### GIVEN TEXT ###
Are Jelly Belly Beans a Good Source of Quick Energy for Running?
A jar of jelly beans sits on a counter. Photo Credit Comstock/Stockbyte/Getty Images

Jelly Belly is a company that manufactures a variety of types of candy, most notably jelly beans. One of the Jelly Belly products offered by the company is an energizing jelly bean called Sport Beans. Jelly Belly claims Sport Beans’ scientifically formulated ingredients maximize sport performance. Sport Beans contain carbohydrates, the electrolytes sodium and potassium and vitamin B1, B2, B3 and C. Another Jelly Belly product, called Extreme Sport Beans, also features 50 mg of caffeine. Jelly Belly Beans are at best a marginal source of energy for any physical activity, including running. While Jelly Belly Sport Beans do contain a minimal amount of beneficial vitamins, there is no scientific evidence that supports consuming this product as a good source of energy.


Ingredients found in Jelly Belly Sport Beans include evaporated cane juice, tapioca syrup, citric acid, apple juice from concentrate, lime juice from concentrate, raspberry juice from raspberry puree, lemon juice from lemon puree, citrus pectin and orange juice from orange puree. Additional ingredients include salt, potassium citrate, sodium lactate, sodium citrate, grape skin extract, natural flavor, confectioners glaze, ascorbic acid, curcumin, annatto, beeswax, carnauba wax, niacinamide, thiamine hydrochloride and riboflavin.

Nutritional Content

A 1 oz. serving size of Sport Beans contains 100 calories. Sports Beans have 21 g of sugar, 80 mg of sodium and 40mg of potassium. The amount of vitamin C, thiamin, riboflavin and niacin accounts for approximately 10 percent of the Food and Drug Administration's daily recommended value of these nutrients based on a 2,000-calorie diet. These recommended daily values generally increase if you exercise regularly. The vitamins found in Sport Beans can aid in the maintenance of some vitamin levels.
###
**REQUIREMENT**
According to the text on Jelly Belly Sport Beans, how much caffeine do Extreme Sport Beans contain?
### RECORD SET ###
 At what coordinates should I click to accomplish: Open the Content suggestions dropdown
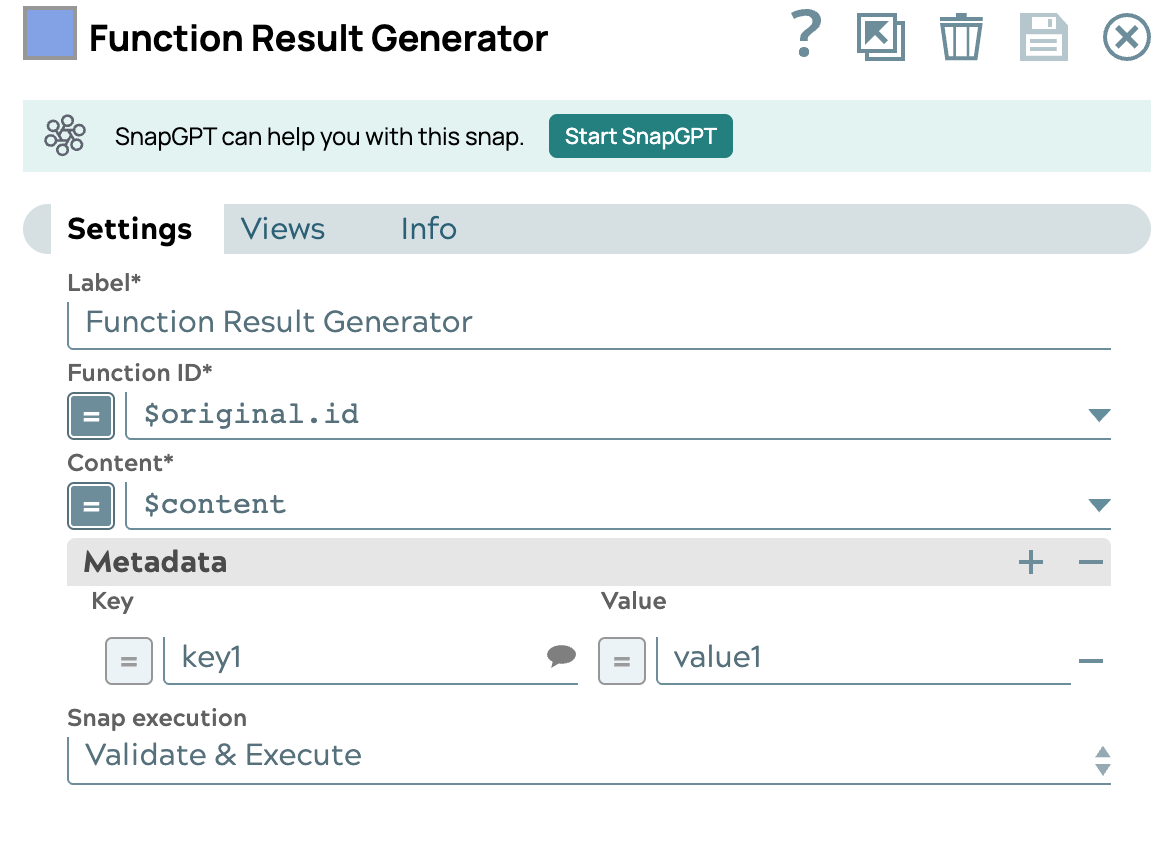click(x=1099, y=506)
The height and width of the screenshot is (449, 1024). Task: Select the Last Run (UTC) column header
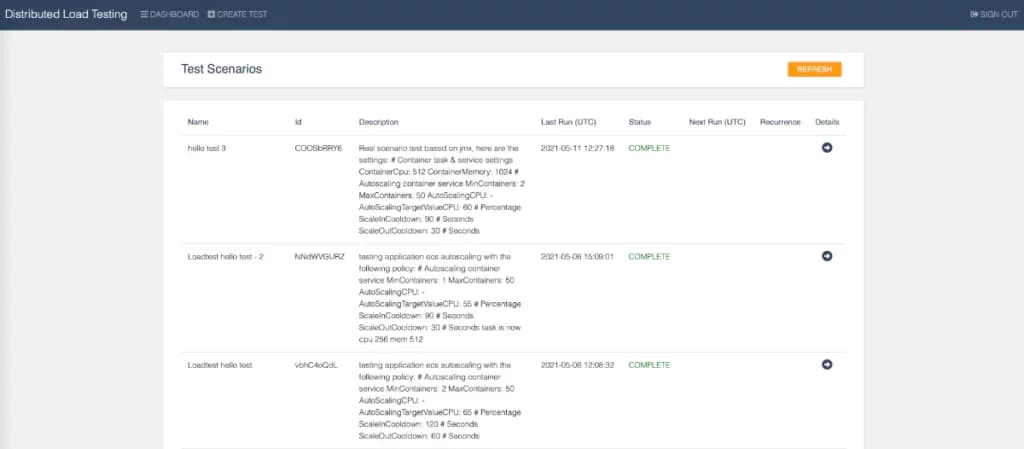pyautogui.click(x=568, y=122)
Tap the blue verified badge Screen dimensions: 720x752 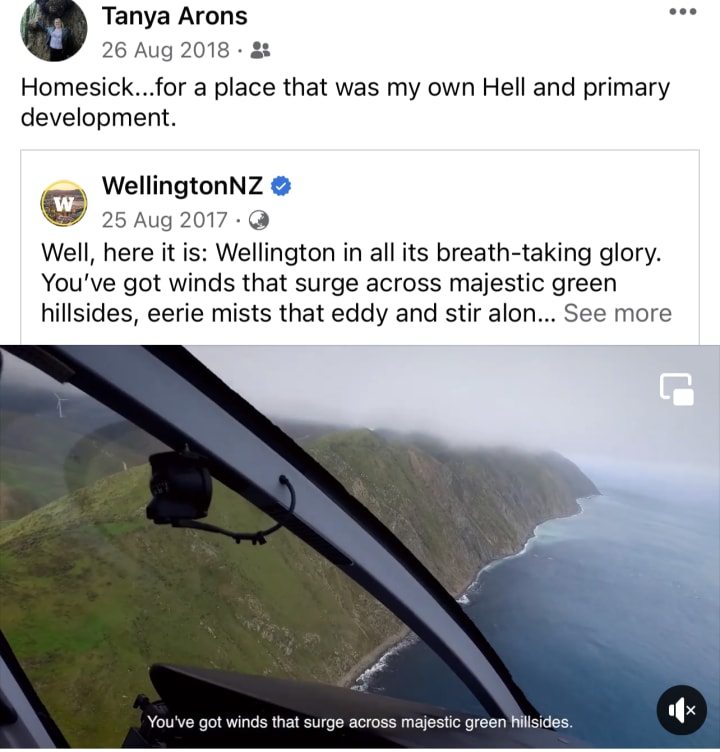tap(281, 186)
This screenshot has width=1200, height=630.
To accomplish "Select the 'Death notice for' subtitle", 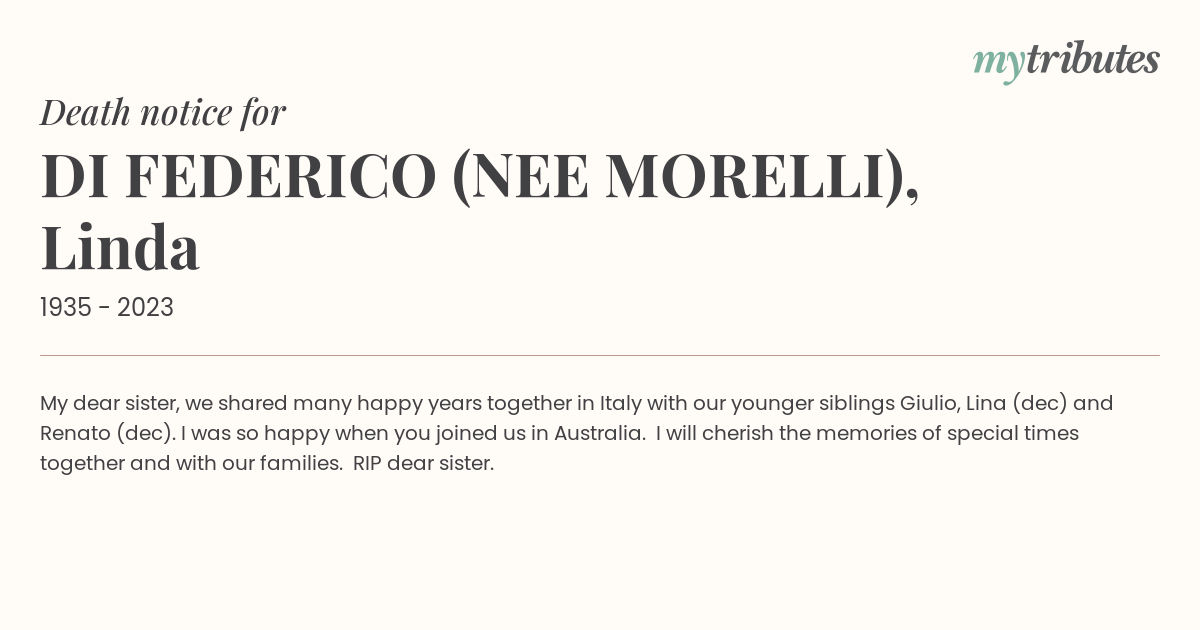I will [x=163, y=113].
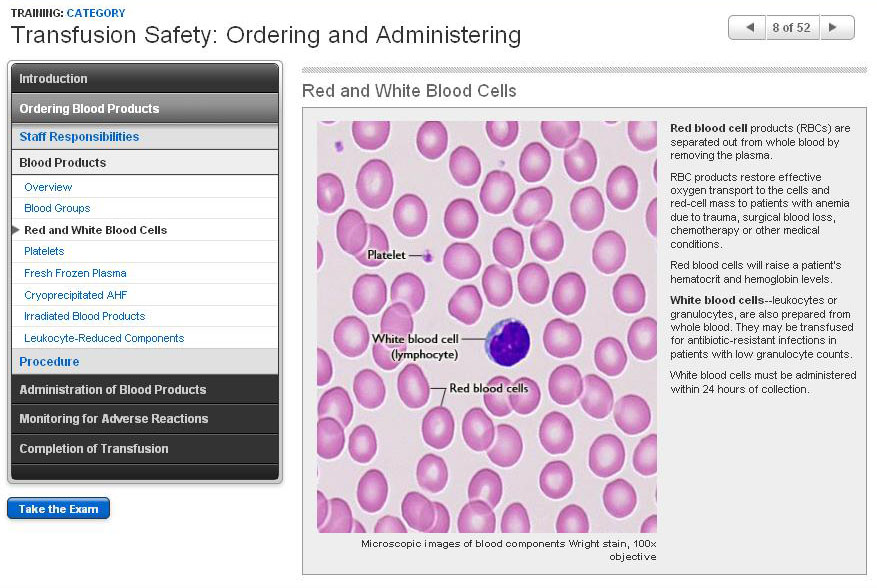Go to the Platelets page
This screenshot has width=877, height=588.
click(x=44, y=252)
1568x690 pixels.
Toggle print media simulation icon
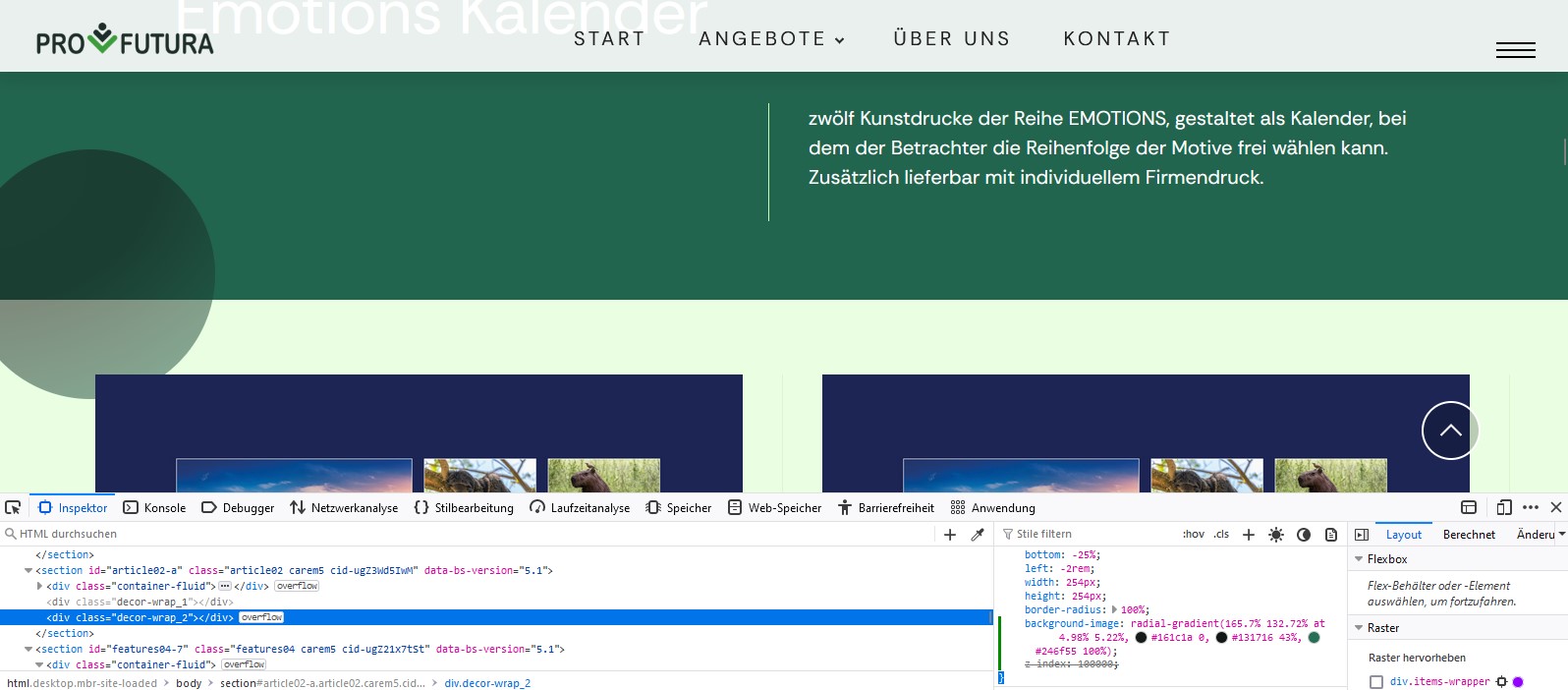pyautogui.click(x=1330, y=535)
###
### RECORD SET ###
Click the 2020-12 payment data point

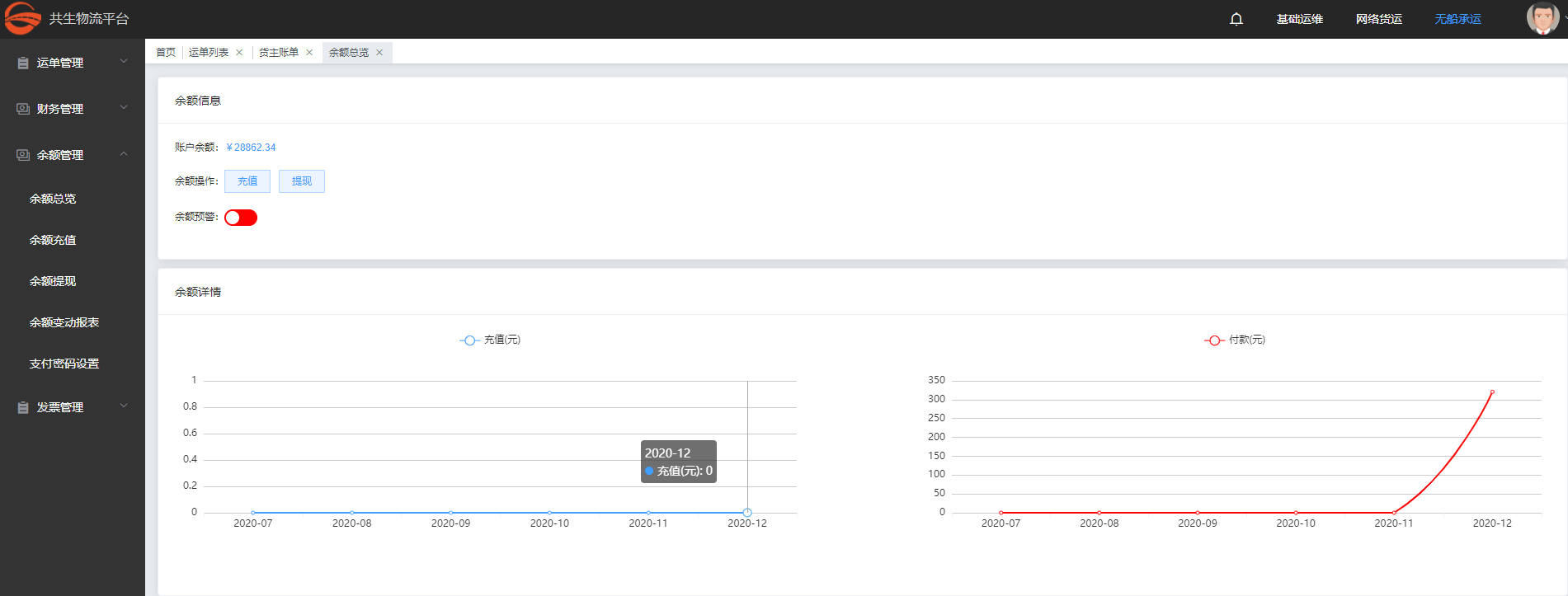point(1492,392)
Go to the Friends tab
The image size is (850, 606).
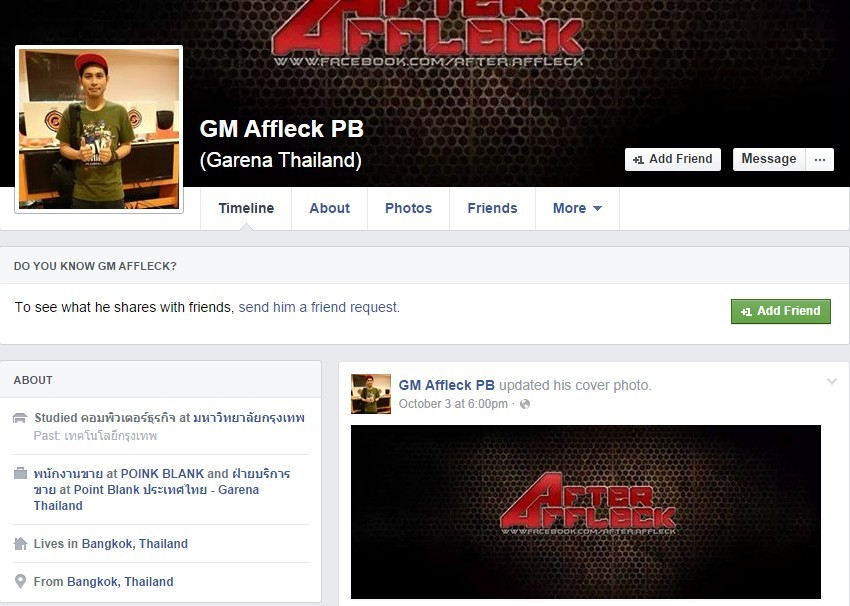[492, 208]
###
**TASK OUTPUT**
Extreme Sport Beans contain 50 mg of caffeine.